I also use my crutch(es) when I know I’m going somewhere inaccessible. I can still take stairs with crutches. It’s not fun but I can do it and still get into places that suck and don’t have ramps. I am very lucky to have this option. Lots of people don’t, so businesses and the government should really step up and make the world a more accessible place instead of being asshats about it.
I use my rollator when I’m going out for a longer period of time than just dropping by a small store. It’s especially good for shopping because I can put things in the pouch underneath or lay them on the rollator bench and still have my hands free to do things. It also has a cup holder so it is my go to Chapters/Starbucks mobility aid. If I’m going somewhere like Chapters I can sit on the bench when I’m reading the backs of books or trying to talk myself out of buying a puzzle that is 25% off. Also great for perching on when standing in a line because my body is really truly not good at just standing still. My joints basically collapse in on themselves and I fall over.
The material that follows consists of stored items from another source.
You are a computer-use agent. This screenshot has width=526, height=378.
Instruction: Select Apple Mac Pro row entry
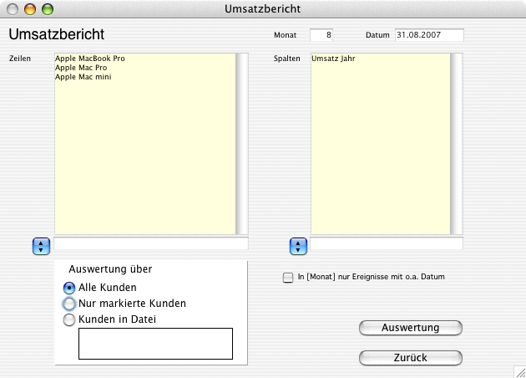point(83,68)
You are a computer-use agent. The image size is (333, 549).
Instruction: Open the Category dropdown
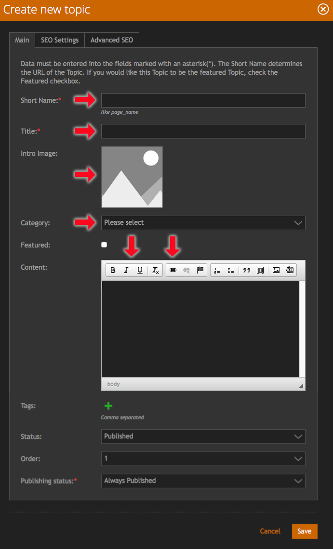pos(203,222)
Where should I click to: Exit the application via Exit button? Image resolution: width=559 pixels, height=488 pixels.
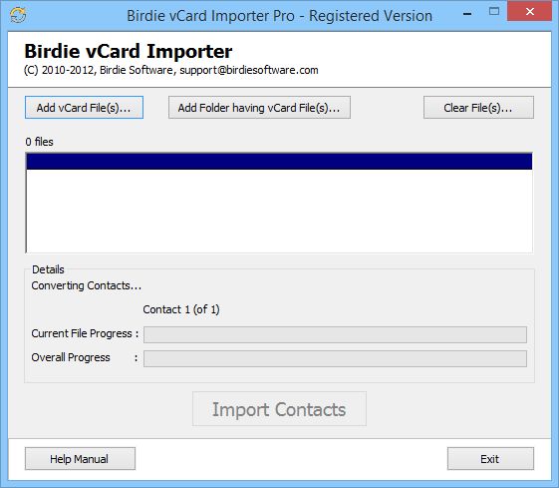coord(490,459)
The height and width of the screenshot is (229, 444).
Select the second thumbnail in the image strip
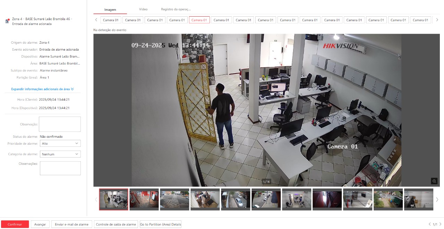144,200
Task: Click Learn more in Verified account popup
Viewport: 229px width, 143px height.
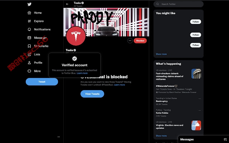Action: (82, 73)
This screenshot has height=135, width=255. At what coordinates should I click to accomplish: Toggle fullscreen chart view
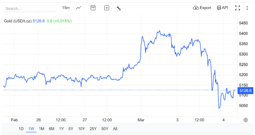click(238, 8)
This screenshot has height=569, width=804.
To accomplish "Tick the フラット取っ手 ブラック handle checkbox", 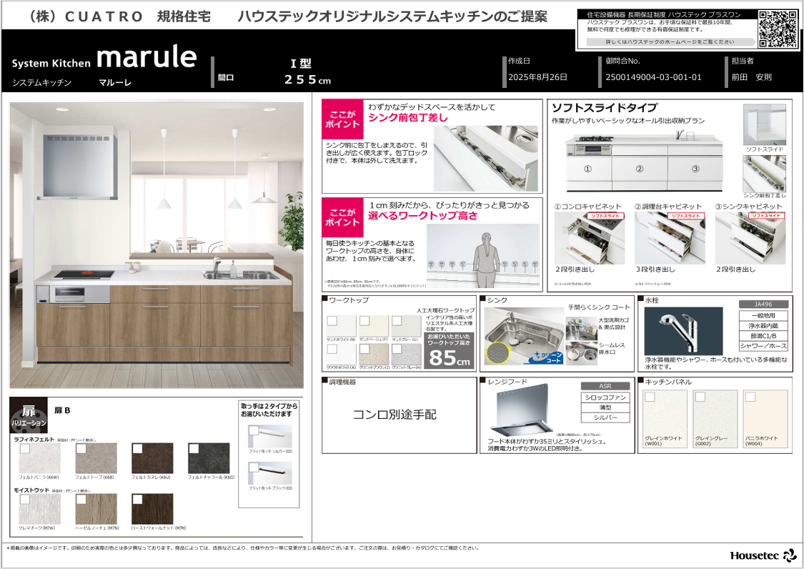I will (x=254, y=467).
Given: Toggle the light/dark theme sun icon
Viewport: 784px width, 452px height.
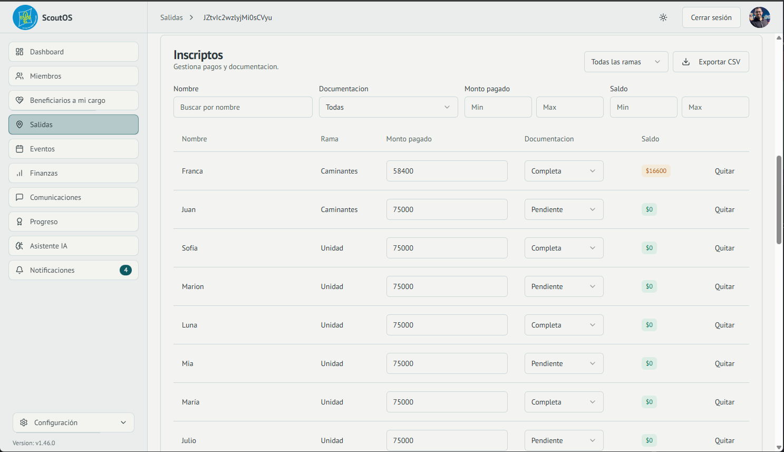Looking at the screenshot, I should coord(663,17).
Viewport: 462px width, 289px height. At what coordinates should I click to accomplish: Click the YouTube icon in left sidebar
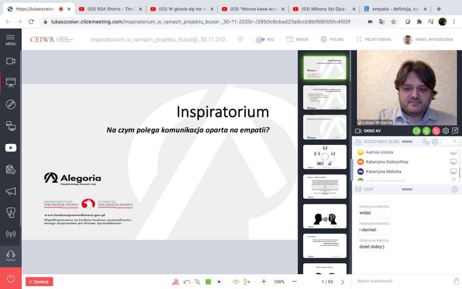point(11,148)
Sometimes if I REALLLY want to try walking but I’m not totally sure how long I will be able to do it for I also bring the chair attachment of my rollator so it can easily be turned into a chair that someone can push me in. This is for situations where I don’t plan on being out for a long time because I don’t super duper love having to be pushed by someone else.
Probably my biggest rule for knowing when to use my wheelchair is if I am going to a place or going to do a thing that I would otherwise say “nah, I should just stay in bed because I don’t have the leg capacity to do that.” That usually means going to the mall to do some shopping, going to a movie on a bad leg day, going somewhere like The Rec Room that would normally involve a lot of standing in one spot while playing fun video games. When I eventually go to Disney World again it will definitely be with my wheelchair (and probably a crutch so I can still walk around the hotel).
There you have it! Those are my reasons for using the mobility aids that I use when I use them. Everyone else who uses different mobility aids, or even just one mobility aid but also just walks unaided sometimes, also have similar reasons and probably plenty more. We aren’t doing this “just cuz.” We are utilizing the tools we need in the most efficient and helpful way for our bodies, and our bodies work differently all the time.
So if you see someone using a cane one day, a wheelchair the next, and then out for a brisk stroll without a mobility aid in sight the next day, try not to even think inside your head “hmm, that’s weird.” And definitely don’t say it out loud to them. And definitely don’t ask them to explain themselves to you because that’s some gross nonsense right there. If one of your buddies ever makes a comment about this, now you can help educate them too. What a beautiful world we live in.
Also, while I am here offering you etiquette advice, please refrain from using disability or mobility aids as a conversation starter. I would rejoice so much if I never had to spend another awkward elevator ride with a stranger who is trying to guess what part of my body I have injured because I am using a crutch. WHY ARE PEOPLE THE WAY THAT THEY ARE?! If you absolutely have to say “cool crutch, pink is my favourite colour” or something along those lines I will say thank you and then feel good about myself, but 9/10 times that is not what someone wants to say about my mobility aid because they are too occupied by the desire to know the entire medical history of me, a complete stranger.
IMPORTANT TAKEAWAY FROM THIS INCREDIBLY WONDERFUL AND THOUGHT PROVOKING BLOG POST:
I willingly gave you an explanation of why I use different mobility aids to help explain the complexities of this topic, but you definitely are not ever automatically entitled to that from me or any other disabled person.
Disability looks different on everyone, and often looks different each day on the same person.
That’s just how it is. Deal with it.